We observed a significant difference in the prevalence of depressive symptoms across the 2 centres with patients attending MNRH having a higher prevalence. This could be due to the majority of patients attending MNRH being more ill, lack access to essential DMARDs and being relatively of low socioeconomic status. Also, Mulago receives referral from all over Uganda. Some of these patients are often polymorbid with other complications/comorbidities and suffer more recurrent flares compared to patients attending SFHN who are mainly from around Kampala and are of higher socio-economic status.

It’s unclear whether depression in people with RA are a result of their physical symptoms, or if depression is yet another symptom caused by the chronic, systemic inflammation of RA.13 Studies have demonstrated that systemic inflammation in RA patients leads to an increased concentration of pro-inflammatory cytokines and acute-phase reactants, which in-turn have been associated with development of depression in RA patients. Similarly, depression increases also lead to an increase in serum pro-inflammatory cytokines in RA patients.8

From a clinical standpoint, improved detection through active screening and treatment of patients with both RA and depression are important.15 This is because, focusing only on RA, without addressing mental health issues like anxiety or depression, can lead to lower quality of life and poor RA treatment outcomes. Provision of equal priority to mental and physical health problems by treating rheumatologists and improved continuity of care could help disclosure of mood concerns. Facilitation of access to psychological therapies could improve outcomes for both mental and physical health problems.3 Lifestyle changes, therapy, and appropriate depression treatment should be offered to the affected patients.

Important complications of untreated depression in patients with RA, includes exacerbation of symptoms, greater risk of cardiovascular disease, economic decline, loss of productivity, and sexual dysfunction, resulting to a significant morbidity and mortality.8

Our study is not without limitations.
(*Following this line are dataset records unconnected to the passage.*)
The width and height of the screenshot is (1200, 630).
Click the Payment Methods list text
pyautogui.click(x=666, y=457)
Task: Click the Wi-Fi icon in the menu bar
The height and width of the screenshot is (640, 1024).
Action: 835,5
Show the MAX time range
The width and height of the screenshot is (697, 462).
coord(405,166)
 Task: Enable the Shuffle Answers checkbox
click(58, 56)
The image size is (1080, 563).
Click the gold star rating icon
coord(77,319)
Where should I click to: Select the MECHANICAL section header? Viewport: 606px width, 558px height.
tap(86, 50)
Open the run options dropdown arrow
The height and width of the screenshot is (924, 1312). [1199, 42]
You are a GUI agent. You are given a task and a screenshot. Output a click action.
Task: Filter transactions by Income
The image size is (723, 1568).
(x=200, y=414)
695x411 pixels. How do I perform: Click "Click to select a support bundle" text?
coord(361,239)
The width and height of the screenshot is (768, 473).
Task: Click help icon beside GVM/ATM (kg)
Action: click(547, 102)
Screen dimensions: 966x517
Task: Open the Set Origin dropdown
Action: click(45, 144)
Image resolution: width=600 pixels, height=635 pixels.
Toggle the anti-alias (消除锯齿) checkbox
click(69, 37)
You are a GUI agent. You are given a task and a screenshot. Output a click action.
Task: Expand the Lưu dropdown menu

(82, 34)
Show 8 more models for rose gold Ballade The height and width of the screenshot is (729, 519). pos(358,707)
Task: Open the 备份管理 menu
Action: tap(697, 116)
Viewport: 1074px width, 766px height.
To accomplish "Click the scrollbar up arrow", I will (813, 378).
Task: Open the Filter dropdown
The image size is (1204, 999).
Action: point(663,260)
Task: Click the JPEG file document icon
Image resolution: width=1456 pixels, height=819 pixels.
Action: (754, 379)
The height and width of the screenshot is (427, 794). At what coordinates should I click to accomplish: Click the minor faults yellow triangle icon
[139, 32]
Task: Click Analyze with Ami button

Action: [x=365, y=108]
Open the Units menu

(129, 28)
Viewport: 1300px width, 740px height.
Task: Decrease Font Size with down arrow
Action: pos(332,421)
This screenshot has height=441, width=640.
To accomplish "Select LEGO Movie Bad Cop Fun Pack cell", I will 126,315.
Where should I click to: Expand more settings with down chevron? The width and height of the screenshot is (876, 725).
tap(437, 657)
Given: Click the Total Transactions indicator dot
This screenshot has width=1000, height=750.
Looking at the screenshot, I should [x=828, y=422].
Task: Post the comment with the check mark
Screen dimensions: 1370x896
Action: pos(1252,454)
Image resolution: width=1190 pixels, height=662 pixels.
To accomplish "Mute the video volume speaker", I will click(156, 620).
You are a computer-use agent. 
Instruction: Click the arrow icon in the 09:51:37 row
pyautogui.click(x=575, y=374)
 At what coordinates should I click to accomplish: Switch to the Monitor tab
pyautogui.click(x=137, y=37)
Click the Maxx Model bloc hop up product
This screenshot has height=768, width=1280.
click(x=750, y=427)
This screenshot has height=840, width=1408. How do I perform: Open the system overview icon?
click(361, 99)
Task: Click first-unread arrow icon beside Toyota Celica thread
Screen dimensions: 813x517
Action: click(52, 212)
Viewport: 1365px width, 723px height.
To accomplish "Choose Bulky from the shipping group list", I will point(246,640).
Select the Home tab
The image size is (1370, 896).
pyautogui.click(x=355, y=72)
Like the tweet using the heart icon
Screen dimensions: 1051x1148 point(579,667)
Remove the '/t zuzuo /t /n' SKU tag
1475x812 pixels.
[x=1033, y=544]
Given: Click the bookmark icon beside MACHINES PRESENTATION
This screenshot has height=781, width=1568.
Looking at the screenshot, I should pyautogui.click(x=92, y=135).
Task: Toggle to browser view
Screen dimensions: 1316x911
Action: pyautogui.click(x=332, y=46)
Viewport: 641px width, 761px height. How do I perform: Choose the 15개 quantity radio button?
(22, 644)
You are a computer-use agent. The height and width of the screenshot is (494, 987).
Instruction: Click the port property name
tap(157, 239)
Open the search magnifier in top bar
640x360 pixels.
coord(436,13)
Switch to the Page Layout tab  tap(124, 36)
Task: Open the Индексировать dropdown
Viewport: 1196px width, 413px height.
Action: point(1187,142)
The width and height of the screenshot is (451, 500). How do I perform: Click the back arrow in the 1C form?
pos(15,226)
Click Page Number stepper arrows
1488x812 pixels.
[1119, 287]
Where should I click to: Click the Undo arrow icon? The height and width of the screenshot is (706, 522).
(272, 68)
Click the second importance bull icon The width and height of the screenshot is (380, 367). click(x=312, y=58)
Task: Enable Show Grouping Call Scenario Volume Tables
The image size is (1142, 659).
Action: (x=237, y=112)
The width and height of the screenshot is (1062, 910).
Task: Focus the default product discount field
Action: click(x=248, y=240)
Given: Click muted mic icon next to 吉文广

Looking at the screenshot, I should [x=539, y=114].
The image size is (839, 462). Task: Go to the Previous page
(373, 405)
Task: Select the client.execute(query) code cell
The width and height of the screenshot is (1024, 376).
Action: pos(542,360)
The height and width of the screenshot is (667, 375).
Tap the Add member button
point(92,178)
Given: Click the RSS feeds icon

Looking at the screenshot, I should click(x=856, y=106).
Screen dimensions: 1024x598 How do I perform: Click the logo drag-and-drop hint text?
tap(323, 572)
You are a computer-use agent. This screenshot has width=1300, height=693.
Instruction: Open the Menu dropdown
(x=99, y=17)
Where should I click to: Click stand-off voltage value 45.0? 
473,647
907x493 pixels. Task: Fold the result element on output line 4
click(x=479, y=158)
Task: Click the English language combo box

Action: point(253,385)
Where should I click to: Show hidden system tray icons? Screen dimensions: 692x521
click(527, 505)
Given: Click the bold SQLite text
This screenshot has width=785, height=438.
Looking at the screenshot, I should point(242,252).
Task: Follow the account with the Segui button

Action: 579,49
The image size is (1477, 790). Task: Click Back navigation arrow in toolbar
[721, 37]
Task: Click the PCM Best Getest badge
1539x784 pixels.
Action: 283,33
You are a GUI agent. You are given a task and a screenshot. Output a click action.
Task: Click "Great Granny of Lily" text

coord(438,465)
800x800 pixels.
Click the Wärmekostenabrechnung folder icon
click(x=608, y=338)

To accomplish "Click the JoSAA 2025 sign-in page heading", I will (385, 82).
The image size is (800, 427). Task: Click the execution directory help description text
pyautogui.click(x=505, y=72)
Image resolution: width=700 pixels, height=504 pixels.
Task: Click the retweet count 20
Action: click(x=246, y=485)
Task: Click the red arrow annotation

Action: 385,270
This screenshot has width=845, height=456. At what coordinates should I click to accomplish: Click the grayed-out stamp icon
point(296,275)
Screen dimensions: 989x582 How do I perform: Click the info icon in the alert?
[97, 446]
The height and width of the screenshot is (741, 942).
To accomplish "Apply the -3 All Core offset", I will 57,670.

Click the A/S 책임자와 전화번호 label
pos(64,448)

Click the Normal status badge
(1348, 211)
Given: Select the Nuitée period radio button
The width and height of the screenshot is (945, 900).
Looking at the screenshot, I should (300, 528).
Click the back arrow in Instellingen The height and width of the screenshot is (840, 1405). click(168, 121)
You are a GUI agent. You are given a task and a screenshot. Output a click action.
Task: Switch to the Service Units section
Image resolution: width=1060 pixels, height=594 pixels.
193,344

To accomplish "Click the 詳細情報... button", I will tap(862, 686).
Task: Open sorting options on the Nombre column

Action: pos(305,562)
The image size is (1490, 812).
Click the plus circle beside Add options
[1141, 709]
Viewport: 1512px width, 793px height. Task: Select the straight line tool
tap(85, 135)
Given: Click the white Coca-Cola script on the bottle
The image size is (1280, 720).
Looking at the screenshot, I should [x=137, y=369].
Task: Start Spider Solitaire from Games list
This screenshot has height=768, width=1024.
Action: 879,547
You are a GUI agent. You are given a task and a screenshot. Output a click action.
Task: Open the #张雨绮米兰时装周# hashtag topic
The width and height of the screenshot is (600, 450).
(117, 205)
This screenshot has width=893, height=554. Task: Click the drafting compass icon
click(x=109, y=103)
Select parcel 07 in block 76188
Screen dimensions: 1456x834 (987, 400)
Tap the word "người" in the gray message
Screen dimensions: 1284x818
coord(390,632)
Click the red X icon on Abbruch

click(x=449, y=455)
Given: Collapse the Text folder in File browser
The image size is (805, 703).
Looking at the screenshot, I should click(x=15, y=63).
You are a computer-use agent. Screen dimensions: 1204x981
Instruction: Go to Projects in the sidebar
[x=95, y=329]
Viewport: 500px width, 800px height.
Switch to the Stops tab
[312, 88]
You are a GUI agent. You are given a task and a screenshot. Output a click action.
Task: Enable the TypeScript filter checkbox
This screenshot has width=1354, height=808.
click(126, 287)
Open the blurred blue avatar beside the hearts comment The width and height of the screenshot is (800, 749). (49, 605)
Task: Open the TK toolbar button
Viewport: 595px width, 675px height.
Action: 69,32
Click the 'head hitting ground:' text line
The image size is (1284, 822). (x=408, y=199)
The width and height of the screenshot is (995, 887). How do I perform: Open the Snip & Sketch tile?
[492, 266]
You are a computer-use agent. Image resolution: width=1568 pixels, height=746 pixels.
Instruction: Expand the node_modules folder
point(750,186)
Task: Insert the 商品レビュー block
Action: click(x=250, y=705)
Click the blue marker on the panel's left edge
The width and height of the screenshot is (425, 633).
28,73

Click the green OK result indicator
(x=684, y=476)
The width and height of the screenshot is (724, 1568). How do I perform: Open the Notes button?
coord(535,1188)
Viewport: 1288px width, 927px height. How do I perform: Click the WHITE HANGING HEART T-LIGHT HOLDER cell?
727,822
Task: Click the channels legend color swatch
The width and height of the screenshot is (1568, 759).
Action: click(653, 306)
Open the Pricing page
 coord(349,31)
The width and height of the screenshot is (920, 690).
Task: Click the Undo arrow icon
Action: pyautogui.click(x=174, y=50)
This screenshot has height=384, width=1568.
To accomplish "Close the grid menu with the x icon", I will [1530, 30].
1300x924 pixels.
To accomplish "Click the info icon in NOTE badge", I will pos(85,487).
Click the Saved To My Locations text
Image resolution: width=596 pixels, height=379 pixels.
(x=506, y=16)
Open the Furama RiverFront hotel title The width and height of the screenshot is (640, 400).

Significantly, the small sample size utilized in this study should be taken into consideration while interpreting the findings and inferences of the study. The small sample size is owed to the relatively low number of RA patients enrolled in care in Uganda and the short duration of the study period. We did not also assess pain itself as a symptom which is an important predictor of depression in patients with RA. In addition, we did not evaluate the use of steroids which may cause drug-induced depression in large doses.18 Clinical diagnosis of major depressive disorder requires either psychiatric interviews or the mini– neuropsychiatric interview.

Conclusion

In this study, a significant proportion of RA patients in Uganda have comorbid depressive symptoms. Optimal care for RA patients therefore requires routine psychiatric assessment and management. More research into the etiology, morbidity, and mortality associated with depression in RA patients in Ugandan context is proposed. Studies assessing the healthcare burden and the socio-economic impact of depression in RA patients in Uganda are recommended.